Musings of Rodos

I stumbled across another AWS Blogger, Eric Hammond who blogs at https://alestic.com

One of the recent things which Eric has done is his Unreliable Town Clock (UTC) which you can use to schedule triggering of AWS Lambda functions. Its a cool idea.

Eric certainly knows what he is doing, he not only launched a service he sat down and ensured "this service is as reliable as I can reasonably make it". No wonder he is a AWS Community Hero!

Of course reliability is only one of the elements of an architectural review of an AWS environment. You should cover off such things as Security, Availability, Scalability and Cost Efficiency. Eric has covered some of this. Check out what he has done to ensure UTC is always up and running, there are some great tips in there.

What if you wanted to do a architectural review of your AWS environment. How would you go about that? What questions would you ask? What things require focus? Maybe post in the comments.
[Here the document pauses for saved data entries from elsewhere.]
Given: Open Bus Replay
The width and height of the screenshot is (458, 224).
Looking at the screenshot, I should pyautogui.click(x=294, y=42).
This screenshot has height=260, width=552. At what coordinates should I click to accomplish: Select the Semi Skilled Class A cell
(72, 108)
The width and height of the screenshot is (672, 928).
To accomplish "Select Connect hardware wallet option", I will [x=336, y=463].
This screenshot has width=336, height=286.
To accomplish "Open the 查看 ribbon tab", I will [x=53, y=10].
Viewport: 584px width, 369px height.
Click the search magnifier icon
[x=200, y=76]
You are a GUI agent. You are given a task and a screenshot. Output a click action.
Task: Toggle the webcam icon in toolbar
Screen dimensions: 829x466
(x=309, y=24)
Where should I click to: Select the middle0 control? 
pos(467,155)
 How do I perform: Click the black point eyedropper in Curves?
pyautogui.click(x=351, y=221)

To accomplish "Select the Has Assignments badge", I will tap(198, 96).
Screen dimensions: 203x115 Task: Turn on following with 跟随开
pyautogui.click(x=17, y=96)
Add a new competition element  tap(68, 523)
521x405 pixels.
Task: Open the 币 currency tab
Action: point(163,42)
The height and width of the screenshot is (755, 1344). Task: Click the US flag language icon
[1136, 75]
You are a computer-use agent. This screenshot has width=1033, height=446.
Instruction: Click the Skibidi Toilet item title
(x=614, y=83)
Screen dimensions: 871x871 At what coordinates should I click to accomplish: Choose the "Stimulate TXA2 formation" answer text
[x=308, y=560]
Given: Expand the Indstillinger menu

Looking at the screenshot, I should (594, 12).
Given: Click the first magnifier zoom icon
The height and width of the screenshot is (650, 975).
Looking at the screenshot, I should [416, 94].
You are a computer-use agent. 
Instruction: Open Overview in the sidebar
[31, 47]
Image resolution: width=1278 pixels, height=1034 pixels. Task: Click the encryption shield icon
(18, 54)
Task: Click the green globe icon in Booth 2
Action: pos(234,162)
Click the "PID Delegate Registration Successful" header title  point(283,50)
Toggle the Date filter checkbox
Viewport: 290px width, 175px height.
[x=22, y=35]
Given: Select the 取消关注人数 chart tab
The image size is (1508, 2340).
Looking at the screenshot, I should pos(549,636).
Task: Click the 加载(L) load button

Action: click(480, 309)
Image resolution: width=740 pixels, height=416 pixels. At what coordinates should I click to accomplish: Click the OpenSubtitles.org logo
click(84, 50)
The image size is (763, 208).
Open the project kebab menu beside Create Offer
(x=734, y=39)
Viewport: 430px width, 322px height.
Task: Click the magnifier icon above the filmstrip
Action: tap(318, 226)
Saying I will call my friendly AWS Solution Architect is cheating, although its a great idea.

Two items that will really help you get started with a review are these whitepapers.

What would you do beyond this? Here is some very small things I would investigate.

Auditing. Is CloudTrail, Config and VPC Flows all turned on? Its hard to do debugging or forensics on something in the past when you were not capturing the data. Is all the activity from the instance logged to CloudWatch Logs?
What dependancies are there that might stop a failed employment? That autoscaling group may relaunch an instance if it fails. What AMI is it using? Is it your own AMI sitting in the account or are you launching from a public one? What if the public ones goes away because a new one is released? How is the code deployed into that AMI? Is it baked in, coming from S3, does it need to download software from github, what if it can't?
Monitoring. There are 4 metrics in CloudWatch for SNS. Are there any alarms that could be created to provide alert of failure? What if the number of published messages dropped below a certain rate? An alarm like that could replace what Eric is using Cronitor.io for. You can even create those alarms with CloudFormation!
Turning on MFA is always a great idea.

This is the simplest of examples. For your typical system there are hundreds of review items to assess. But you get the idea.

Doing an architectural review is something you should do periodically in your AWS environment. As AWS keeps releasing new features there is frequently new things you can do to improve your setup.

If only everyone was like Eric! Also, anyone use builds everything in CloudFormation is a winner in my book!

Rodos

Todays post is about an AWS service I have been having some fun with, Lambda.

Essentially Lambda its a service which executes your code within millisecond of an "event" happening. An event may be your own action or it can be triggered by actions in other AWS services such as S3, DyamoDB or Kinesis. The great thing is there is no infrastructure to build or run and you pay only for the requests served and the compute time required to run your code. Billing is metered in increments of 100 milliseconds! Its "way cool". You can read all about it on the product page if you need an introduction. But this post is not about whats so cool about Lambda.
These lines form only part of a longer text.